>> Begin DOCUMENT SECTION

Always had our bills every month and looking at Jan. last year there was about 3or4 euros difference in the bill we got yesterday and we never spare on anything as when the day comes that I start worrying about bills it will be time to move on to pastures new.


----------



## tarot650 (Sep 30, 2007)

Michael Kelly said:


> Actually my billing period can vary - sometimes it is one month, sometimes 2, sometimes just one week. I need to check this with them as it just does not make sense.


Possible it might be the area that you are in or the province.If you are that worried about it I would check up on it.


----------



## Alcalaina (Aug 6, 2010)

Michael Kelly said:


> Sorry, I have just checked this bill and see that it is for a two and a half month period. So that would make 16 euro potencia per month (before tax)


Ours is €16.50 for 4.6kW. Are you sure you are on 3.3kW? If so it should be about €12. These standing charges are fixed by the government and don't vary between suppliers.

Whatever, your bill seems very low compared to ours which averages €100 a month!


----------



## Chica22 (Feb 26, 2010)

tarot650 said:


> Possible it might be the area that you are in or the province.If you are that worried about it I would check up on it.

>> End DOCUMENT SECTION
>> Begin RECORDS

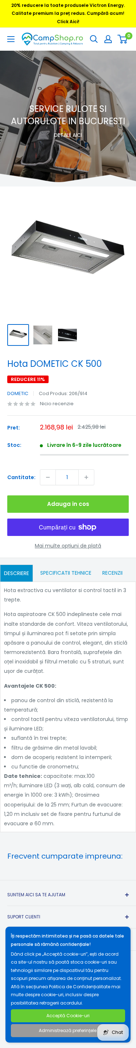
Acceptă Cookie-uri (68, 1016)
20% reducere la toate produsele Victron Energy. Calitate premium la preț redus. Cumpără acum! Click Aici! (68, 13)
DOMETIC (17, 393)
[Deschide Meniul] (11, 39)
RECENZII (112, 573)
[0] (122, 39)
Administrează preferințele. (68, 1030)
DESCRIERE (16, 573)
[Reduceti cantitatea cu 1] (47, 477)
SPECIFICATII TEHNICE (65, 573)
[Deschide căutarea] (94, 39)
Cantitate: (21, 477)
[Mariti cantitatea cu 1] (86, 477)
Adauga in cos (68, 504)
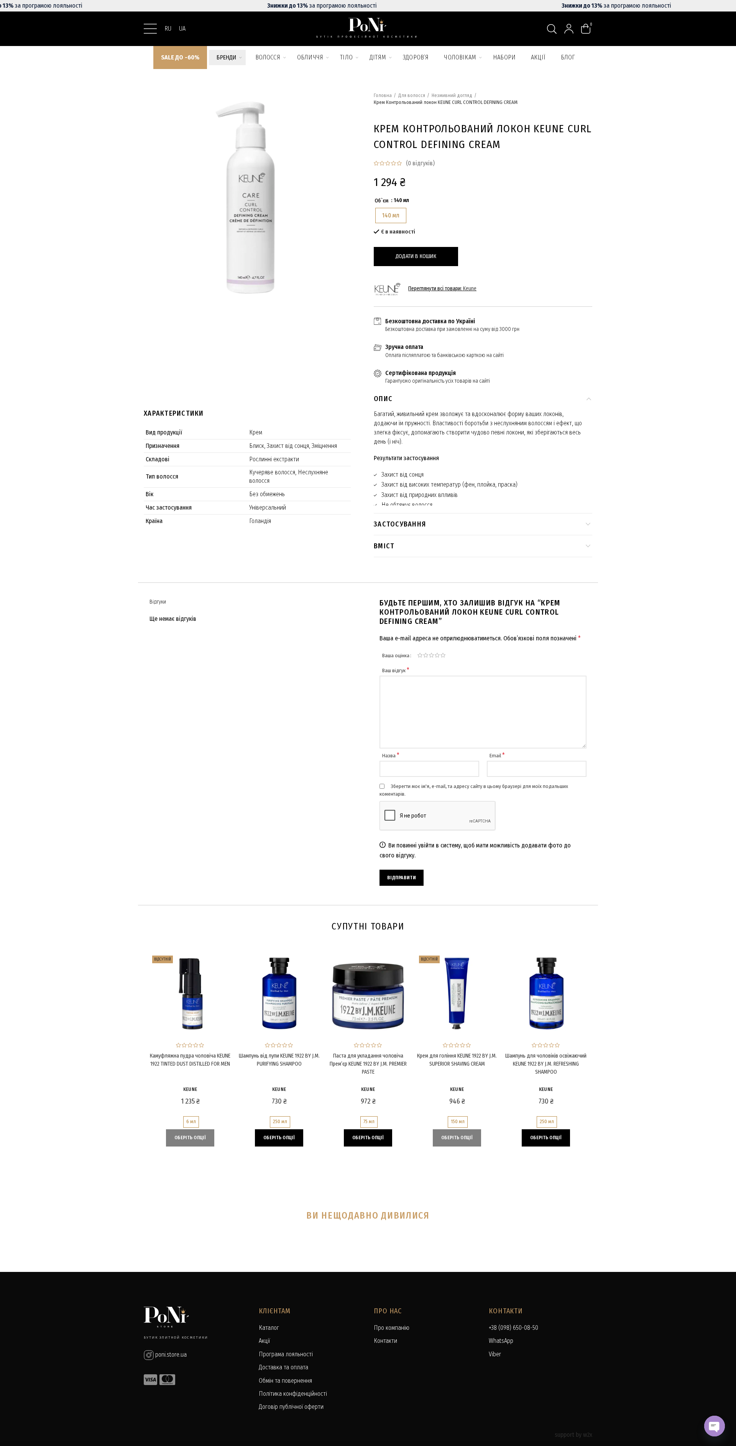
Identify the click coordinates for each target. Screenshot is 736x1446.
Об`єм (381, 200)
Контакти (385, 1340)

>> End RECORDS
>> Begin RECORDS

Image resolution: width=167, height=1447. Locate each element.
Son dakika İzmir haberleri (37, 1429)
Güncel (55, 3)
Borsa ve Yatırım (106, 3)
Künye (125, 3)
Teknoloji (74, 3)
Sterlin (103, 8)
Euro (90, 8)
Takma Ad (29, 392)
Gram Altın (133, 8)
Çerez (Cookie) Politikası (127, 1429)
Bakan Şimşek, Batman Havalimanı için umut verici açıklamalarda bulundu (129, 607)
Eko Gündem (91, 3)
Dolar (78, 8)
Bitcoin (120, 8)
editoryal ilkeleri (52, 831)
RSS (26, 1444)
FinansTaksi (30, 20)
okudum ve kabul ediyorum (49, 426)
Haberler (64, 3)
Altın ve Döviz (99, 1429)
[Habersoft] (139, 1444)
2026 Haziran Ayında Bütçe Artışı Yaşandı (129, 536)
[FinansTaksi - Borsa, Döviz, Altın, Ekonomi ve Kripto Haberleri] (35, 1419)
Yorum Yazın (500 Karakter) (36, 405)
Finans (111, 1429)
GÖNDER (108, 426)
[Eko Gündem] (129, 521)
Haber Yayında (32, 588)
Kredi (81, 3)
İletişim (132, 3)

>> End RECORDS

GIVEN INSTRUCTION:
Decide whether each statement agrees with the forum thread about bills, answering yes or no and quoting the words that settle it: (a) Alcalaina pays €16.50 for 4.6kW. (b) Alcalaina says standing charges differ from one supplier to another. (c) Michael Kelly's checked bill covers a one-month period. The lines in the two blocks come from a source other than the forum thread.

SOLUTION TO THIS EXERCISE:
(a) Yes: "Ours is €16.50 for 4.6kW."
(b) No: "These standing charges are fixed by the government and don't vary between suppliers."
(c) No: "it is for a two and a half month period"